[[ Stored data, beginning ]]

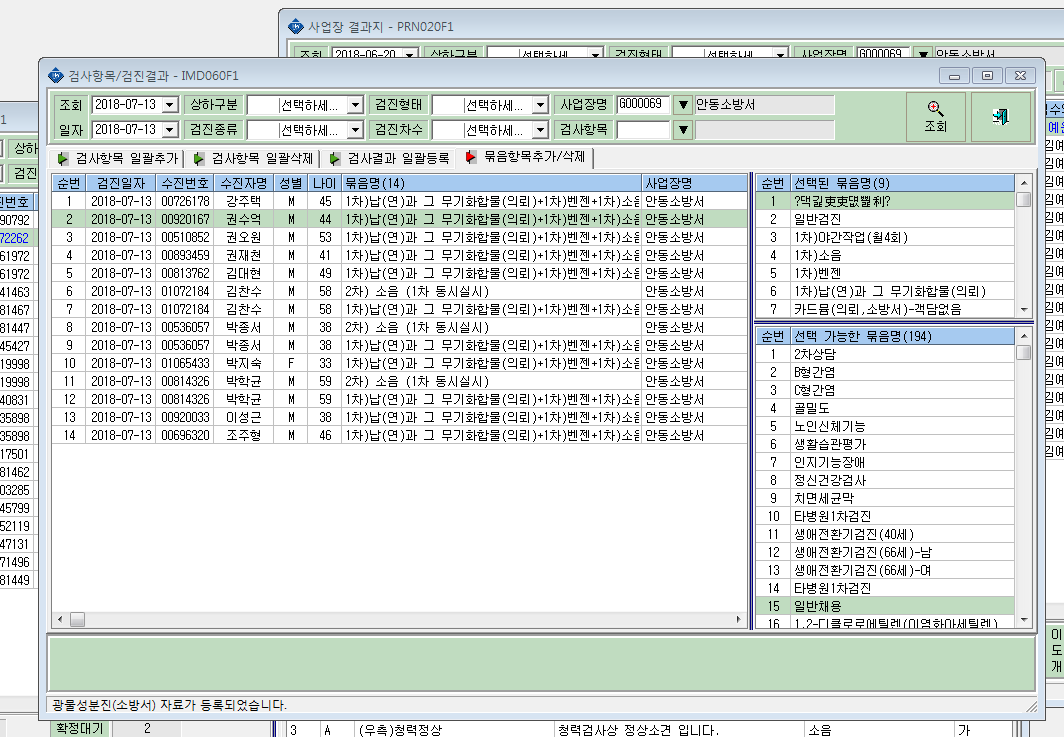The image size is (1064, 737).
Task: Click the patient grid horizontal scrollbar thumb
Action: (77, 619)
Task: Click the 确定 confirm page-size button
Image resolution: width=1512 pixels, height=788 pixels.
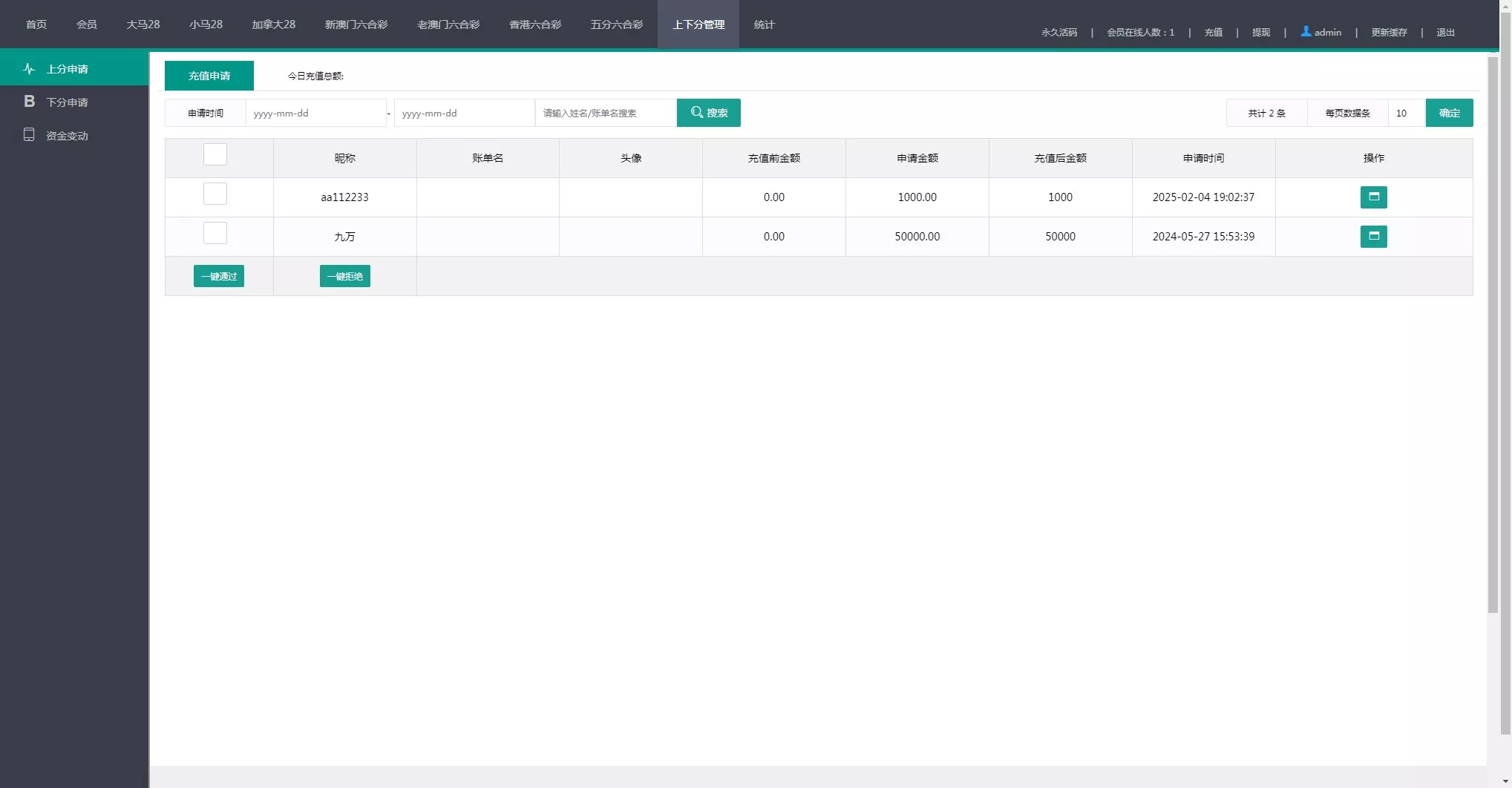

[[ Stored data, end ]]

**What the task asks**
Write out the lines that run from the line containing "Task: Click the 确定 confirm page-size button" to the end of the entries, inclusive, exactly as written. Skip every picture.

**Answer box**
Task: Click the 确定 confirm page-size button
Image resolution: width=1512 pixels, height=788 pixels.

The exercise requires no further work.